A 650,000 barrels per day capacity would cover Nigeria’s currently consumed daily 60 million litres of PMS.
On this note, Fawibe explained, “So, the expectation is that by 2024 Nigeria should not, all things being equal, be importing any litre of petroleum into this country”.
Pitfalls
There are fears that the entrance of Dangote Refinery may likely lead to the vandalization of Nigeria’s four refineries.
The fund expended every here and there on the turnaround maintenance would result in a waste of state resources. Obviously, this could be the case.
For eight years, the Buhari administration made yearly budgetary allocations and approved funds for turnaround maintenance but the production capacity of the country’s refineries had remained stagnant.
Importantly, Dangote Refinery is a private entity with the sole aim to maximise profits.
Unlike state-owned refineries, the Dangote Refinery would be driven by the niche to make profits.
However, most members of the Organization of Petroleum-Producing Countries operate largely state-owned refineries.
The Saudi Arabian Oil Company, “Aramco,” with a net income of $16.6 billion, according to 2022 financial records, is an example of a state-owned refinery.
Similarly, Kuwait, Angola, Iran, Iraq, and other OPEC member states operate under state ownership.
However, the type of ownership will not affect the international price of crude oil sales, according to Zakka.
But, the issue of petrol pricing would likely be a debacle. Nigerians would have to pay more to get fuel, diesel.

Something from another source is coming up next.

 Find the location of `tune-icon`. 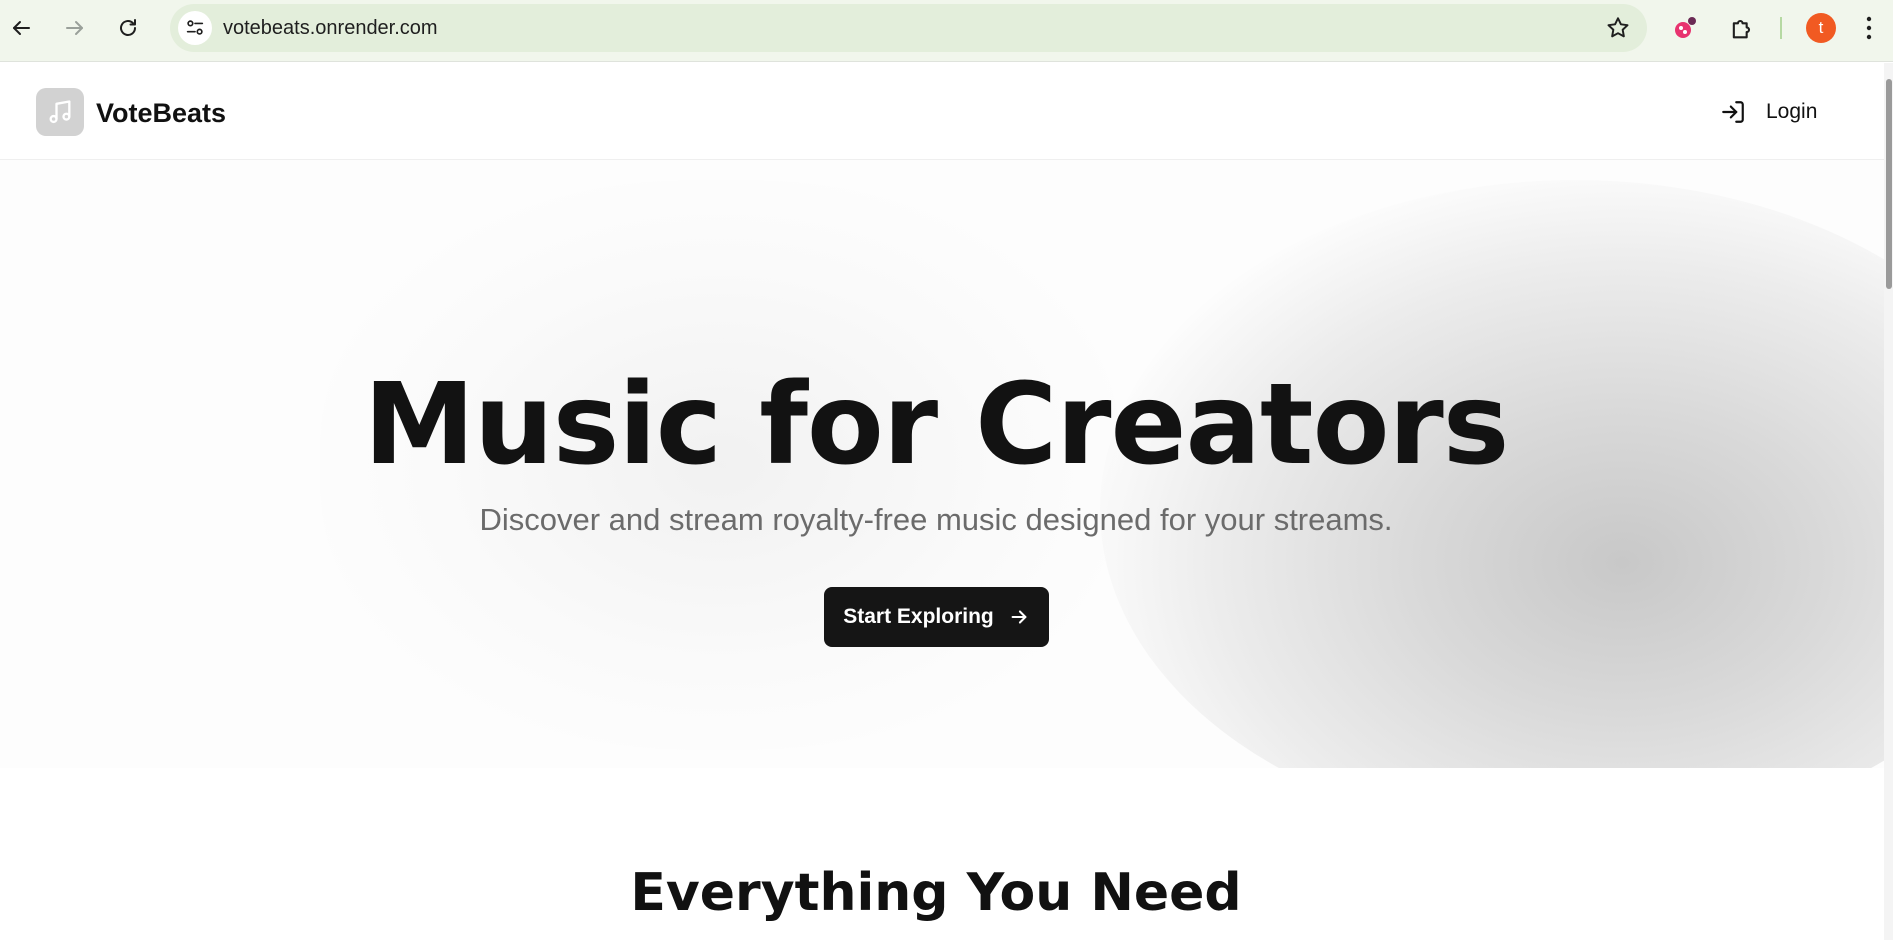

tune-icon is located at coordinates (195, 28).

Although in August 2021, Timipre Sylva, the former minister of state for Petroleum Resources, said the FEC approved the sum of $2.76 billion to acquire a minority stake in Africa’s biggest refinery, the issue of pricing would hit Nigerians differently.

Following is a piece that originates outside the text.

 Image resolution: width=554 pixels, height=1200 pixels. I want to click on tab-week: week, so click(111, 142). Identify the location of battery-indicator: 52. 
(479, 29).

Fawibe said, “We only hope we will be able to manage the fallout of this in terms of pricing that will enable the Dangote refinery to recover its investment in appropriate pricing.”
On the role of oil marketers, the President of the Independent Petroleum Marketers Association of Nigeria (IPMAN), Mr Chinedu Okoronkwo, in an exclusive interview with newsmen on Monday, said its members were ready to work with the Management of Dangote Refinery to ensure that Nigerians get uninterrupted supply of fuel.
“It is a welcome development; let’s see it come onboard,” he said.
On the aspect of pricing and any challenge, he said there is no cause for alarm.
“When we get there, we will cross it,” he disclosed.
“We are happy that the company is coming on stream; it would mean that more petrol products would be available for supply by our members across the country,” he added.
The issue of monopoly in the downstream would significantly affect the commodity’s pricing, especially with the recent 22.22 per cent April inflation rate and the continued surge in the country’s inflation figure.
In this regard, Fawibe asked that the Federal Government should consider licensing modular refineries, especially in the Niger Delta region.
He said this would create competition and then shut down prices.
A significant number of Africa’s largest private refineries are located in Africa’s major oil-reserve countries, such as South Africa, Egypt, and Libya.
For example, the SAPREF refinery, operated as a joint venture between BP and Shell, is the largest crude oil refinery in southern Africa, boasting 180,000 bpd capacity.
Similarly, the El Nasr refinery is owned and operated by Nasr Oil, the second largest in Egypt, with a capacity of 132,000 bpd. These are examples of private oil companies that succeeded.